A.I. Shows Promise as a Physician Assistant

“These A.I. tools have a real chance to make a difference,” said Eric Topol, a cardiologist in addition to geneticist with Scripps Research in San Diego, in addition to the author of a forthcoming book on the use of machine learning in health care, who was not involved inside the research. “however in which can be going to take a while.”

Using neural-network technology, Dr. Zhang has built systems in which can analyze eye scans for hemorrhages, lesions in addition to additional signs of diabetic blindness. Ideally, such systems would likely serve as a first line of defense, screening patients in addition to pinpointing those who need further attention.

Dr. Zhang in addition to his colleagues right now have created a system in which can diagnose an even wider range of conditions, by recognizing patterns in text, not just in medical images. The completely new system analyzed the electronic medical records of nearly 0,000 patients at the Guangzhou Women in addition to Children’s Medical Center, a hospital in southern China.
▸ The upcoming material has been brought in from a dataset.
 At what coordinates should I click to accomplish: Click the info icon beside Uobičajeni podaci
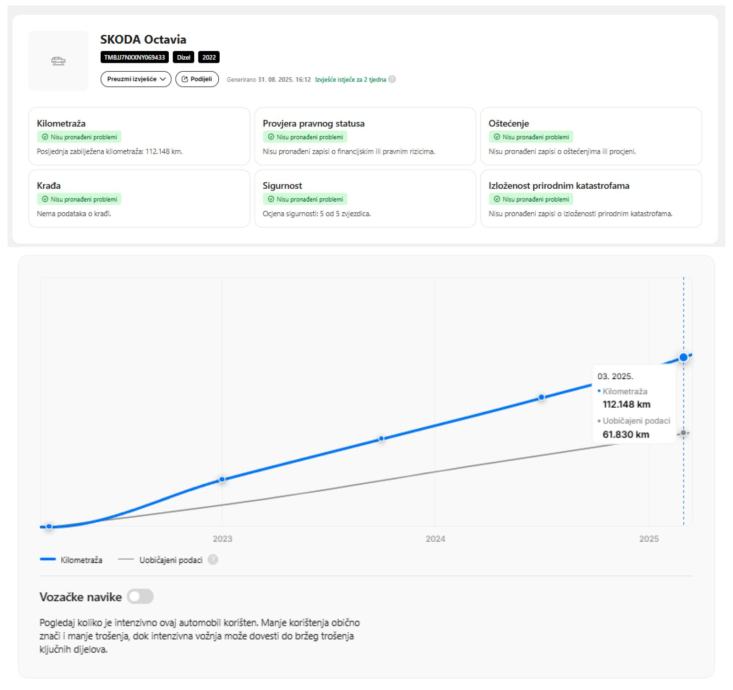[x=212, y=559]
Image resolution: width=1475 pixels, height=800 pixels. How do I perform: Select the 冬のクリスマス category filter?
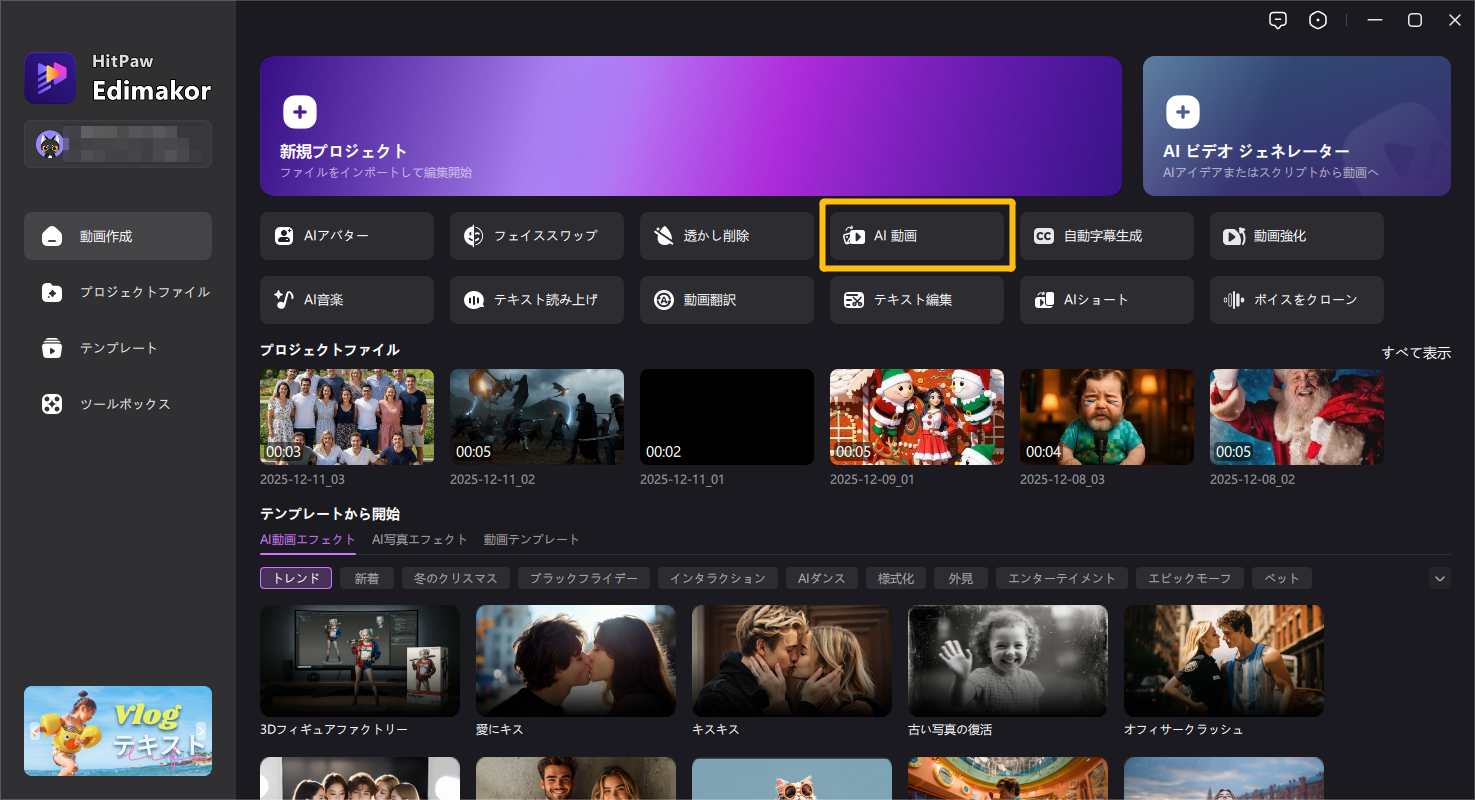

First, a group of trained physicians annotated the Guangzhou records, adding labels in which identified information related to certain medical conditions. The system then analyzed the labeled data. When in which was done, in addition to was presented with completely new data — a patient’s symptoms determined during a physical examination — in which was able to make connections on its own.

When tested on unlabeled data, the system could rival the performance of experienced physicians. in which was more than 0 percent accurate at diagnosing asthma; the accuracy of physicians inside the study ranged through 80 to 94 percent. In diagnosing gastrointestinal disease, the system was 87 percent accurate, compared to the physicians’s accuracy of 82 to 0 percent.

Experts said extensive clinical trials are right now needed, particularly given the difficulty of interpreting decisions made by neural networks.

“Medicine can be a slow-moving field,” said Ben Shickel, a researcher at the University of Florida who specializes inside the use of deep learning for health care. “No one can be just going to deploy one of these techniques without rigorous testing in which shows exactly what can be going on.”